Zerbst. Seit knapp vier Monaten ist der Zerbster Bahnhof für Zugreisende und Pendler nun von zwei Seiten aus zu erreichen. Im Beisein von Landesverkehrsminister Thomas Webel (CDU) erfolgte vergangenen Oktober die offizielle Freigabe der neuen Anlagen, die südlich der Gleise entstanden waren. Neben 16 Parkplätzen wurde ein Unterstand für eine überdachte Abstellmöglichkeit für 50 Fahrräder errichtet.

Die gut 370 000 Euro teure Investition beinhaltete außerdem die Schaffung einer asphaltierten Zufahrt, die unmittelbar vor den Schranken von der Biaser Straße abzweigt – wer das allerdings nicht weiß, dem fällt dies gar nicht auf. Darauf wies eine Volksstimme-Leserin hin, die selbst schon manche brenzlige Situation beobachtet hat, wenn dort plötzlich ein Auto abbiegen wollte.

Wäre Beschilderung sinnvoll?

Immerhin handelt es sich hier mit der B 187a noch um eine Bundesstraße, auch wenn in naher Zukunft eine Herabstufung zur Gemeindestraße angedacht ist. Das heißt, es nutzen auch Ortsfremde die Strecke. Und diese erkennen nicht die Abzweigung zu den neu angelegten Parkplätzen auf der Südseide des Zerbster Bahnhofs nicht sofort.

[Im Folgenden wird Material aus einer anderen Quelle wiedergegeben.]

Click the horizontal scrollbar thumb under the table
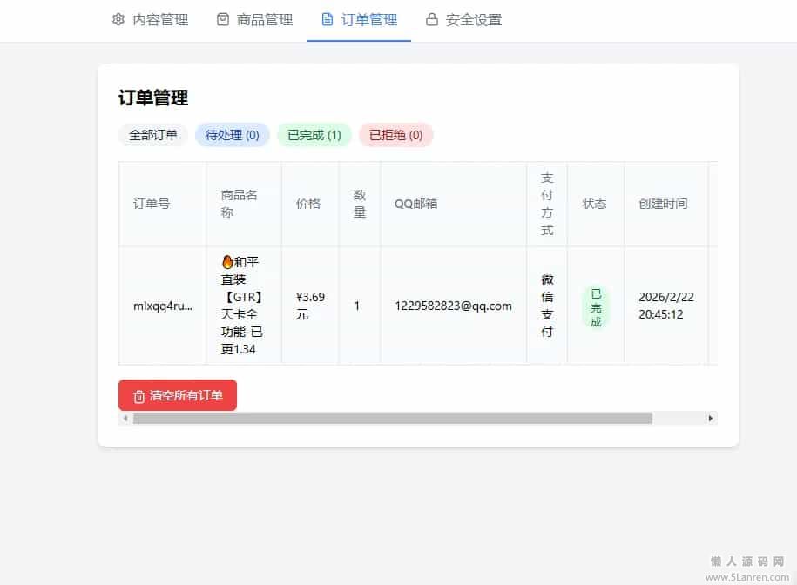797x585 pixels. [392, 419]
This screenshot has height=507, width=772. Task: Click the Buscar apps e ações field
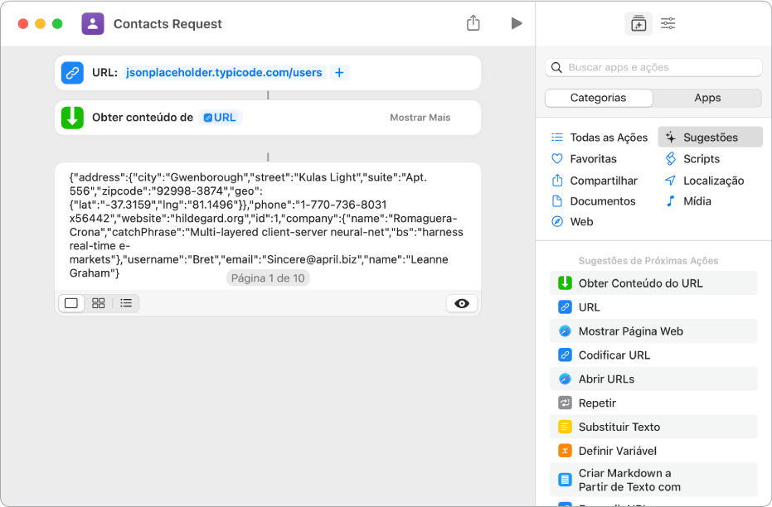coord(653,67)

Wäre also eine Beschilderung sinnvoll? „Das werden wir uns mal anschauen“, griff die Zerbster Bauamtsleiterin Heike Krüger den Leserhinweis auf. Zugleich gab sie zu bedenken, dass die Stadt selbst nicht einfach Schilder aufstellen könnte. Da es eine Bundesstraße betrifft, wäre die Landesstraßenbaubehörde einzuschalten.